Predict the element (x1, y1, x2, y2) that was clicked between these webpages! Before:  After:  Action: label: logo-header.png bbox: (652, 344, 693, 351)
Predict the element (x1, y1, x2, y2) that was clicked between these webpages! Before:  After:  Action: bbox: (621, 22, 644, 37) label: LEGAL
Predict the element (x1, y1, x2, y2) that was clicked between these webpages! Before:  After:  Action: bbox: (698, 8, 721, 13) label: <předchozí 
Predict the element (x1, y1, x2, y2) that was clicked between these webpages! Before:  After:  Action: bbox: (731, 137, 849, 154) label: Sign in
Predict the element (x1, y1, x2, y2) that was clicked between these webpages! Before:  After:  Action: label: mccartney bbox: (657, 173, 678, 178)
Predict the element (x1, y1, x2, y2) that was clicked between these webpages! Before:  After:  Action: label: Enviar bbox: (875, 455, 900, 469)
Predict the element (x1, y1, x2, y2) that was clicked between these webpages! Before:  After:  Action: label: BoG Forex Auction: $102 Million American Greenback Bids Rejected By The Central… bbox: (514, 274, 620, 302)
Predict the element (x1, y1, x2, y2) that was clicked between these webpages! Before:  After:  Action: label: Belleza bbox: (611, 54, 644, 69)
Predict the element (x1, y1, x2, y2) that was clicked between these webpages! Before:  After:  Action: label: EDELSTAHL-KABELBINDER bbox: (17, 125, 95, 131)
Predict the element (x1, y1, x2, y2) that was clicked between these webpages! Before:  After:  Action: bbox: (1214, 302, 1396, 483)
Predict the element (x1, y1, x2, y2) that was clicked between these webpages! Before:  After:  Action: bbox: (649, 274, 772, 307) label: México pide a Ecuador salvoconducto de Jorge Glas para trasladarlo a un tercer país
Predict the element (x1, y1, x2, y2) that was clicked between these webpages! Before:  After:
════════
## Problem to solve
Copy out the items word for word, starting at the line that contains "302, 1396, 483)" and ending at the line that contains "un tercer país".

## Full answer
Predict the element (x1, y1, x2, y2) that was clicked between these webpages! Before:  After:  Action: bbox: (1214, 302, 1396, 483)
Predict the element (x1, y1, x2, y2) that was clicked between these webpages! Before:  After:  Action: bbox: (649, 274, 772, 307) label: México pide a Ecuador salvoconducto de Jorge Glas para trasladarlo a un tercer país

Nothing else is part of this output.